The kind of intimacy desired by women (wanting men to talk more, express themselves and share feelings) often conflict with our masculine ideals. Requests for greater intimacy require that men experiment with new ways of being and relating–in order to achieve this, we may need to rethink our definition of what it means to be a man (the strong, silent type is clearly outdated).
In my work as a psychologist and couples counselor, I’ve seen firsthand how men can steer the course of their relationship destiny in a positive way. To achieve this takes ongoing vigilance and work.
Relationship Help for Men: What’s Needed for Intimacy?
For intimacy to flourish, men need to learn how to experience (and tolerate) “softer” feelings, including feelings of helplessness.
Men often feel helpless when we see our wives/girlfriends upset about something and any feeling of helplessness tends to drive us into problem-solving mode, an approach that ends up frustrating our spouse/partner (in these instances problem-solving invalidates the other person’s emotional experience).
Experiencing a wider range of emotions (which includes feelings of sadness, longing, helplessness) means having the feeling without reacting in any way—without trying to immediately eradicate the feeling by fixing the situation through some form of action.

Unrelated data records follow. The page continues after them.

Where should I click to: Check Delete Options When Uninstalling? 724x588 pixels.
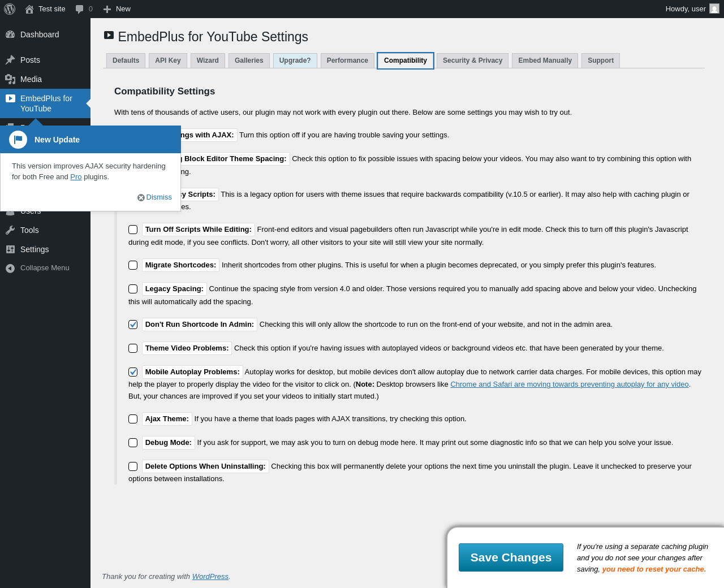[x=133, y=466]
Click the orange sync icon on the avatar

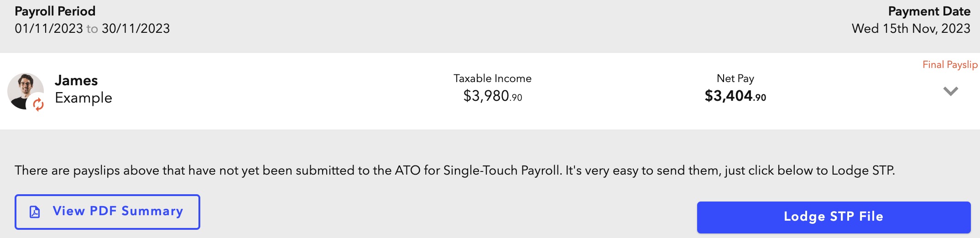coord(38,104)
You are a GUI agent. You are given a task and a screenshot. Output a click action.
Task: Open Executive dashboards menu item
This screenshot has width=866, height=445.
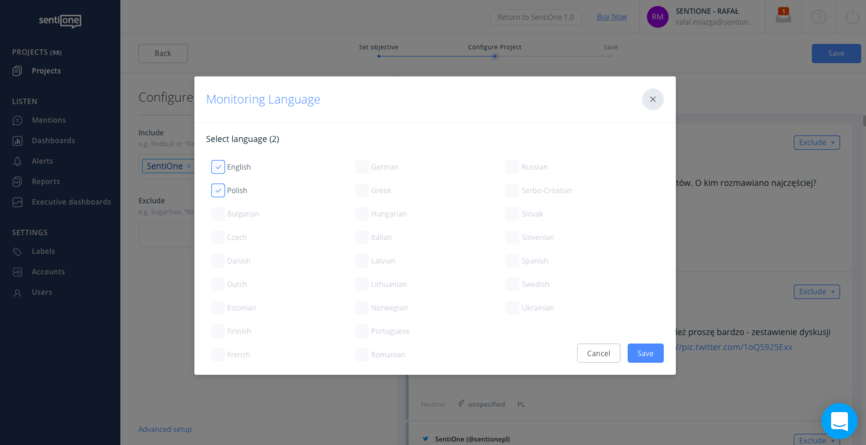click(70, 202)
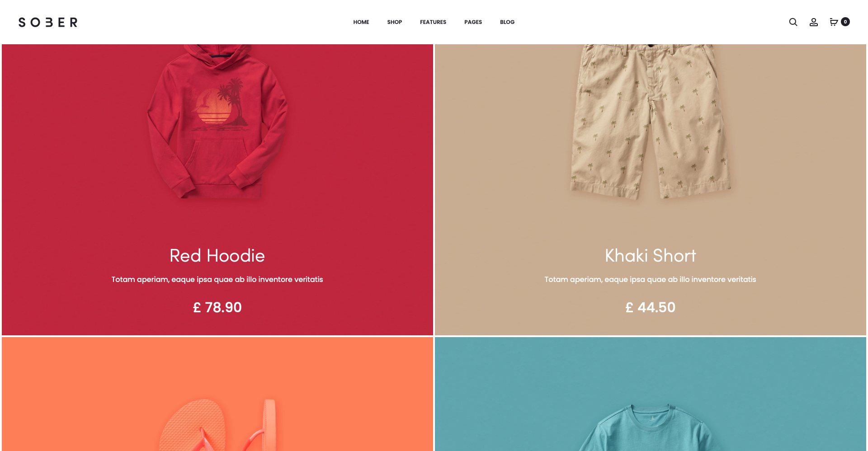
Task: Open the Khaki Short product title
Action: click(651, 256)
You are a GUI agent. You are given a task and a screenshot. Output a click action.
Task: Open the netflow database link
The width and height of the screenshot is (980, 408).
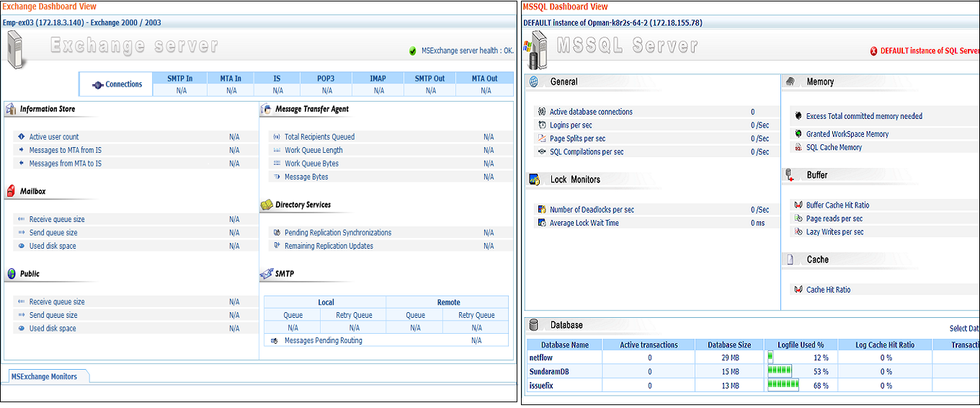pyautogui.click(x=540, y=358)
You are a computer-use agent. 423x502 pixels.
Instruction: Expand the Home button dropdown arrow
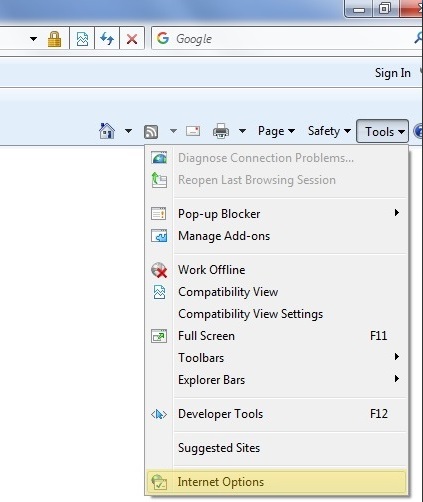click(128, 131)
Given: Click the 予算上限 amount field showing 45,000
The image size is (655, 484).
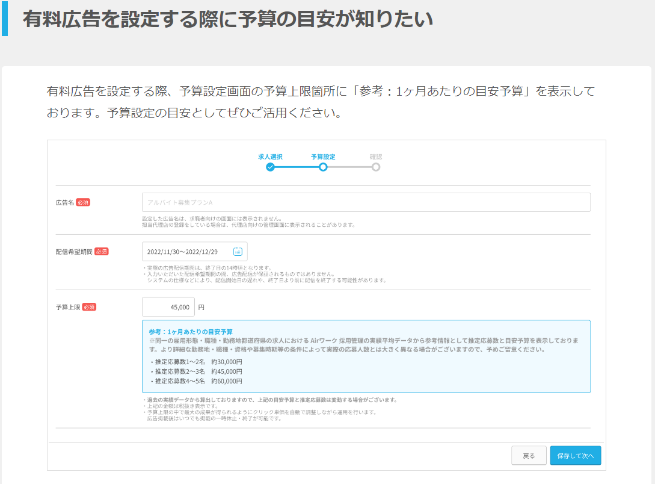Looking at the screenshot, I should tap(168, 307).
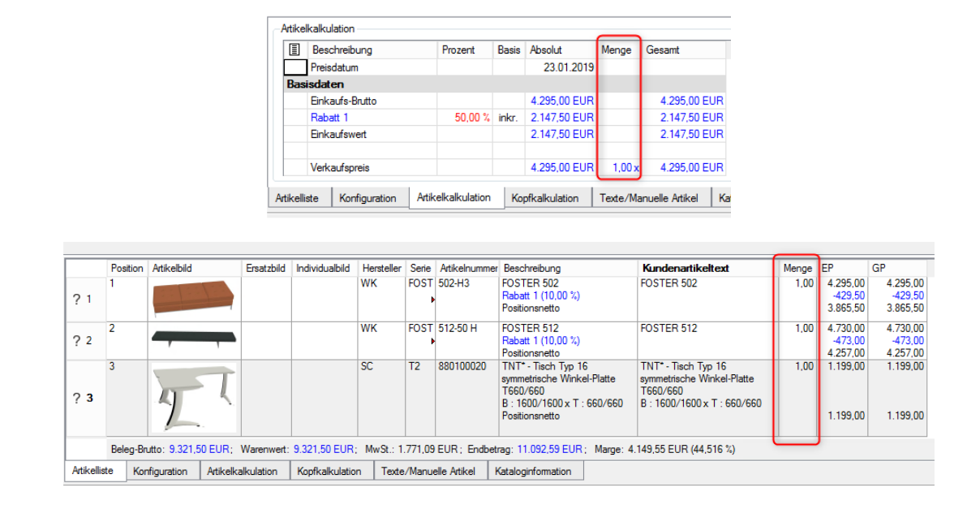Expand the red arrow in the 512-50 H Serie cell
Screen dimensions: 980x509
pyautogui.click(x=432, y=344)
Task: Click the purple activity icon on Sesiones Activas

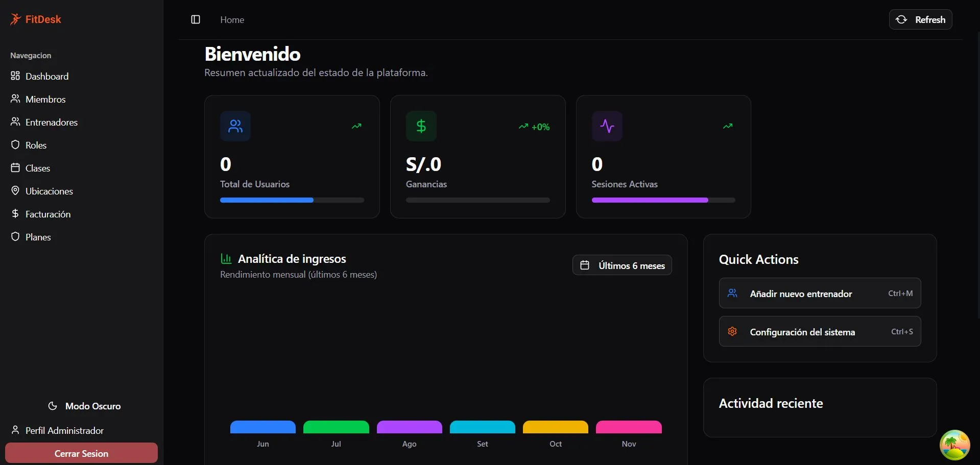Action: (x=607, y=126)
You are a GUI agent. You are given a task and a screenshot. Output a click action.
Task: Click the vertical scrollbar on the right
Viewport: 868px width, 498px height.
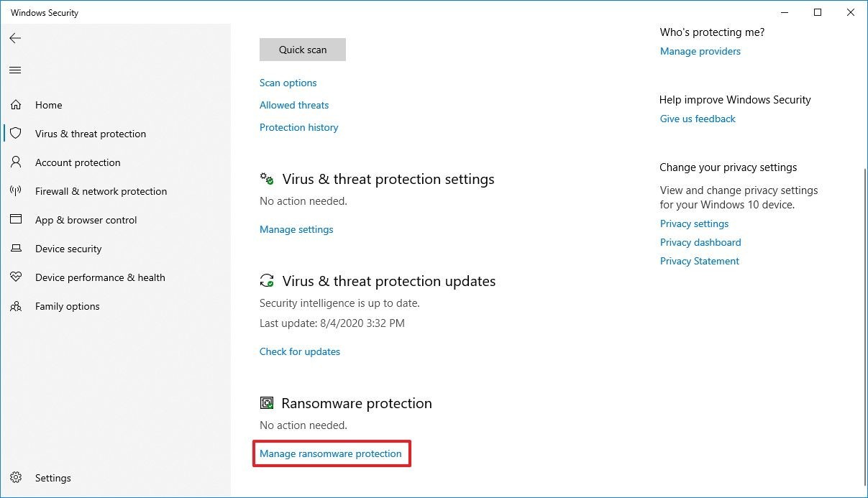[863, 323]
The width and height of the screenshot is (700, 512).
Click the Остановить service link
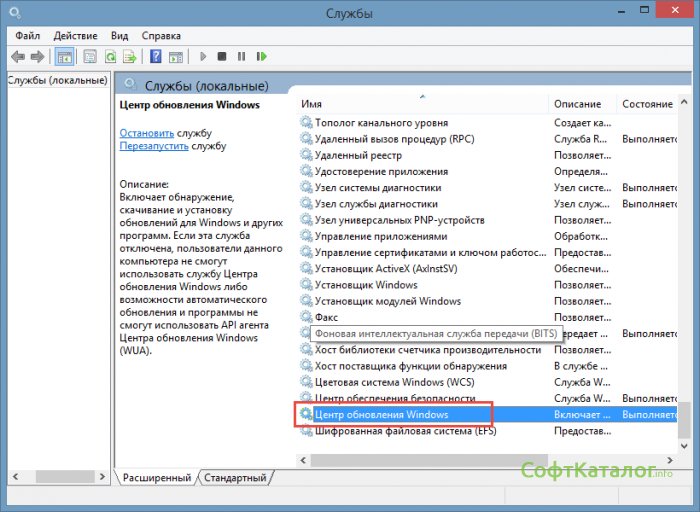click(x=146, y=133)
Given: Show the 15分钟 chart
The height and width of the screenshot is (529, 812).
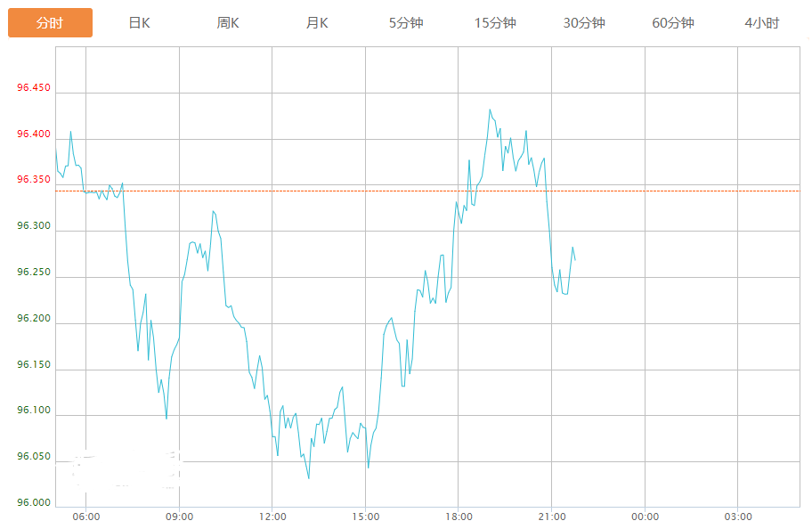Looking at the screenshot, I should point(495,23).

Often when men start to have these softer emotions, we react against them (because they conflict with and threaten our stoic sensibility) by becoming frustrated or angry. In order to learn how to tolerate and then fully experience these emotions, we need to literally sit with these feelings. The challenge is to become mindful of them (and how they affect our bodies), to relax our bodies (rather than tense up) and to breathe into these uncomfortable experiences.
And ultimately, we need to observe these feelings without judgment!
Today marriages and committed relationships require men to be emotionally available and supportive in ways that challenge what we’ve learned and internalized from our male role models. Many of the traits acquired in our childhoods (and our culture) are often restrictive and smothering and prevent meaningful intimacy. The challenge for men is to discover ways to hold onto the traits of masculinity that we value, while removing (or at least marginalizing) the traits that erode the intimacy we all desire.
To be in a healthy marriage/relationship you must work to understand how the traditional versions of masculinity prevent you from being a considerate, compassionate and emotionally available partner without it feeling like you are required to abandon your entire identity as a man. Let’s consider this a work in progress.